## Page extract
BMM Bulletin 3-4/2013, p. 142-149, Henning Grosse Ruse-Khan: "This contribution has attempted to provide an international trade law perspective on the question of applying border measures to goods in transit which potentially infringe IP rights in the transit country. Against the context of the dispute evolving around the seizure of generics in transit through the EU, it has focused on the trade implications of the proposed expansion of trademark rights to cover the mere transit – without any threat of diversion to the market of the transit country – as an infringement. Essentially, this type of expanded IP protection is likely to create barriers to trade in a way that is not consistent with obligations WTO members have under Art.V GATT to ensure freedom of transit. These inconsistencies are also not likely to be justified under the general exception rule in Art.XX (d) GATT which allows trade barriers that are necessary to enforce GATT-compliant IP laws. Expanding IP rights to cover the mere transit is not mandated under TRIPS and appears as such to be a violation of the freedom of transit rule. Furthermore, it seems to interfere with the harmonious co-existence of trademark rights vesting in the same signs for the same type of goods or services in different jurisdictions. If the EU lawmakers go ahead with this proposal, they are de facto exporting territorially limited trademark rights in the EU to other importing and exporting countries. This may also affect the EU as transit hub.

(Records held in a dataset)
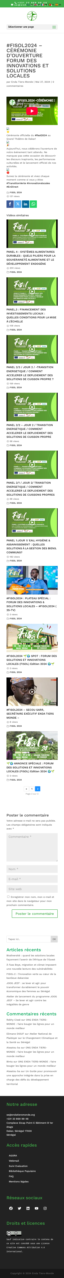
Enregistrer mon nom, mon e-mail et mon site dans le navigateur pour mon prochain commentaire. (30, 901)
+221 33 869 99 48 (17, 1118)
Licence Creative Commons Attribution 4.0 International (28, 1247)
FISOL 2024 (16, 192)
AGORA (13, 1155)
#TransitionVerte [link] (16, 183)
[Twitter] (17, 204)
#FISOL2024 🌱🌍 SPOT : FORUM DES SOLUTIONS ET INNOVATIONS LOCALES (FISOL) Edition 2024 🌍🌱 (31, 659)
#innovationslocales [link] (38, 183)
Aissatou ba (13, 1047)
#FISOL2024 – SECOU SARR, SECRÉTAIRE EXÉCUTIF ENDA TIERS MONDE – (30, 713)
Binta (9, 1061)
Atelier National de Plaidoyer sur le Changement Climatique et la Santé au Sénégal (32, 1038)
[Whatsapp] (33, 204)
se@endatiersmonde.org (20, 1114)
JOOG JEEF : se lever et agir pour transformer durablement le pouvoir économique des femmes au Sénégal (28, 987)
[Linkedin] (25, 204)
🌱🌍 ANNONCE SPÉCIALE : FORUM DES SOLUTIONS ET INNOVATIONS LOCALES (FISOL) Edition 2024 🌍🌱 (30, 767)
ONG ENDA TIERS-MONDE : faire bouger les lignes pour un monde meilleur (30, 1024)
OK (54, 939)
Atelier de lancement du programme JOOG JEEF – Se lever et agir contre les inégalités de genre (31, 1000)
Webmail (14, 1160)
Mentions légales (19, 1181)
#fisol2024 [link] (41, 135)
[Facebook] (10, 204)
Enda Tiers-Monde (22, 81)
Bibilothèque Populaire (22, 1171)
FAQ (11, 1176)
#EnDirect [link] (12, 186)
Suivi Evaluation (18, 1166)
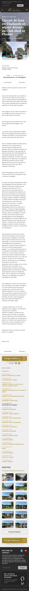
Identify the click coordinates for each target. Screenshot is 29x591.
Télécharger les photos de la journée (12, 470)
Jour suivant (22, 82)
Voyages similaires (12, 358)
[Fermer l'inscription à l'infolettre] (26, 4)
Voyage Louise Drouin (8, 589)
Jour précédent (8, 82)
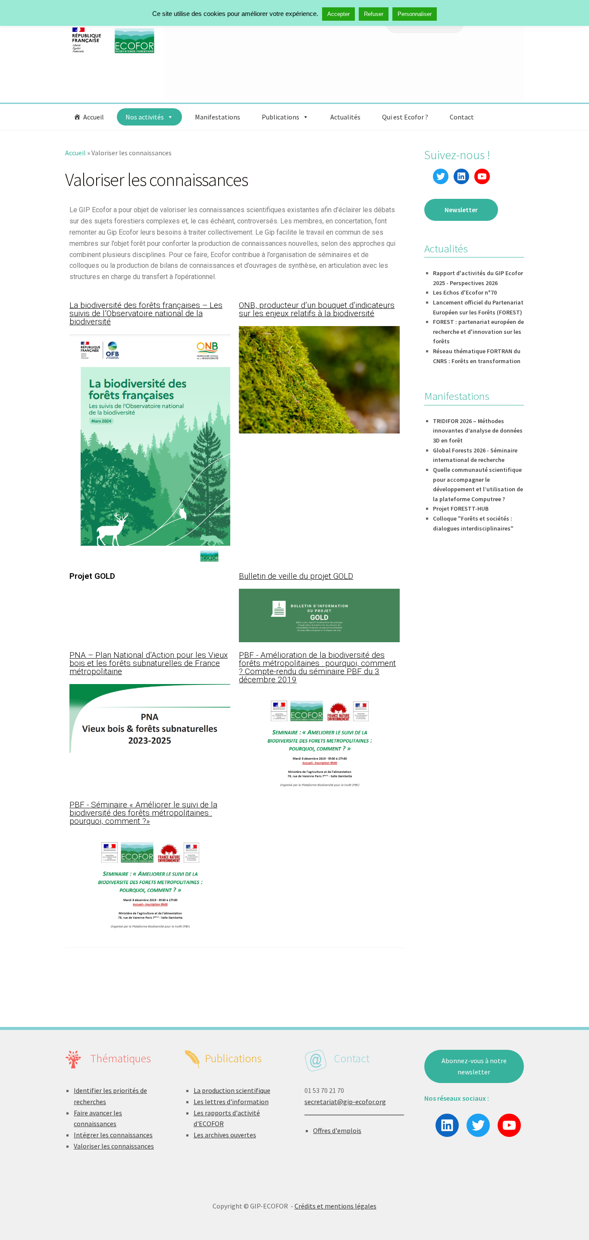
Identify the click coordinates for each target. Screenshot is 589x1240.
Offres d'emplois (337, 1130)
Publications (280, 117)
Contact (462, 117)
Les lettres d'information (231, 1101)
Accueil (93, 117)
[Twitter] (440, 176)
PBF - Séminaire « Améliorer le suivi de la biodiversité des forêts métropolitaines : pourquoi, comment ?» (143, 813)
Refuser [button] (373, 14)
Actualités (345, 117)
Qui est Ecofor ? (405, 117)
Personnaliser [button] (415, 14)
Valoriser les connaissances (114, 1146)
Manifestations (217, 117)
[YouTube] (482, 176)
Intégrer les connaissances (113, 1134)
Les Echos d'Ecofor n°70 (465, 292)
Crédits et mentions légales (335, 1206)
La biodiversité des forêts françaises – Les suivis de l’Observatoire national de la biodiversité (145, 313)
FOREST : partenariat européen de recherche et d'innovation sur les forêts (478, 331)
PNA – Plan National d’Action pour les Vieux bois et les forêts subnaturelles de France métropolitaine (148, 663)
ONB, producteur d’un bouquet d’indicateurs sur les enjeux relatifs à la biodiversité (317, 309)
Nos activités (144, 117)
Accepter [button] (338, 14)
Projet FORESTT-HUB (461, 508)
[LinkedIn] (461, 176)
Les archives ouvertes (225, 1134)
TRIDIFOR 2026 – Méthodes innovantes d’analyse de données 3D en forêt (478, 430)
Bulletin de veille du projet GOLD (296, 576)
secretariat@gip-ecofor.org (345, 1101)
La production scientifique (232, 1090)
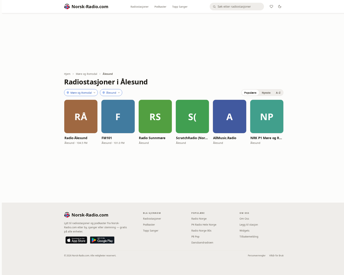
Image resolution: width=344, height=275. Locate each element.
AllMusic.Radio (224, 138)
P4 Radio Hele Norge (203, 224)
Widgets (244, 230)
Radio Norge (199, 218)
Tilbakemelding (249, 236)
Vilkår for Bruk (276, 255)
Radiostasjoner (140, 6)
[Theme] (280, 6)
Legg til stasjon (249, 224)
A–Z (278, 92)
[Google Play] (102, 240)
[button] (81, 116)
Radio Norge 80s (201, 230)
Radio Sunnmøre (152, 138)
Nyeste (266, 92)
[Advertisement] (173, 43)
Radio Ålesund (75, 138)
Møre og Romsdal (86, 74)
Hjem (67, 74)
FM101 (107, 138)
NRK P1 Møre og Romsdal (266, 138)
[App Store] (76, 240)
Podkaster (160, 6)
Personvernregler (257, 255)
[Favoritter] (271, 6)
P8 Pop (195, 236)
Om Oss (244, 218)
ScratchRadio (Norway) (192, 138)
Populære (250, 92)
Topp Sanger (180, 6)
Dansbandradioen (202, 242)
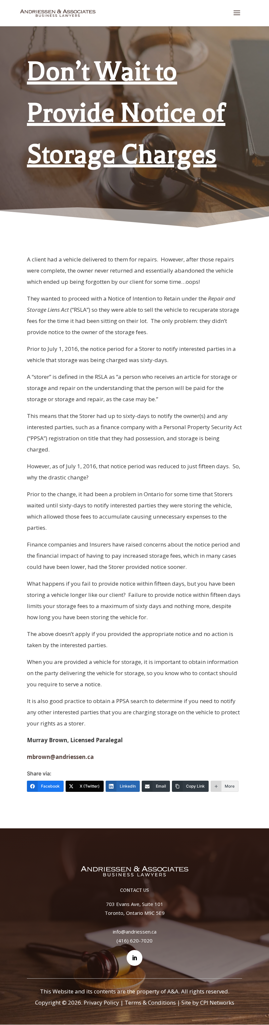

## Work instructions
**1.** From the listing, give as a JSON list of strings every line from the line containing "Actualités (345, 117)" up to and including the line containing "Crédits et mentions légales (335, 1206)", one string per line, with blank lines omitted.
**2.** Take the text on border measures for goods in transit further, beginning immediately after its final sentence.

## Expected answers
**1.**
[
  "Actualités (345, 117)",
  "Qui est Ecofor ? (405, 117)",
  "Personnaliser [button] (415, 14)",
  "Valoriser les connaissances (114, 1146)",
  "Manifestations (217, 117)",
  "[YouTube] (482, 176)",
  "Intégrer les connaissances (113, 1134)",
  "Les Echos d'Ecofor n°70 (465, 292)",
  "Crédits et mentions légales (335, 1206)"
]

**2.**
On the other hand, international trade law arguably does not prohibit border measures against goods in transit where there are reasonable grounds for suspecting that these goods will be diverted to the domestic market of the transit country and thereby infringe IP rights – other than those extended to cover the mere transit – in that country. Even if one considers these types of seizures based on criteria along the lines of the CJEU decision in Philips/Nokia to be possibly still inconsistent with Art.V GATT, good arguments would support them to be justified under Art.XX (d) GATT. In the end, this shows that international trade law is able to accommodate the interests and objectives of IP protection and enforcement – but is equally serving as safeguard against an IP ‘overreach’ which is not concerned with the interests and objectives of the international trading system...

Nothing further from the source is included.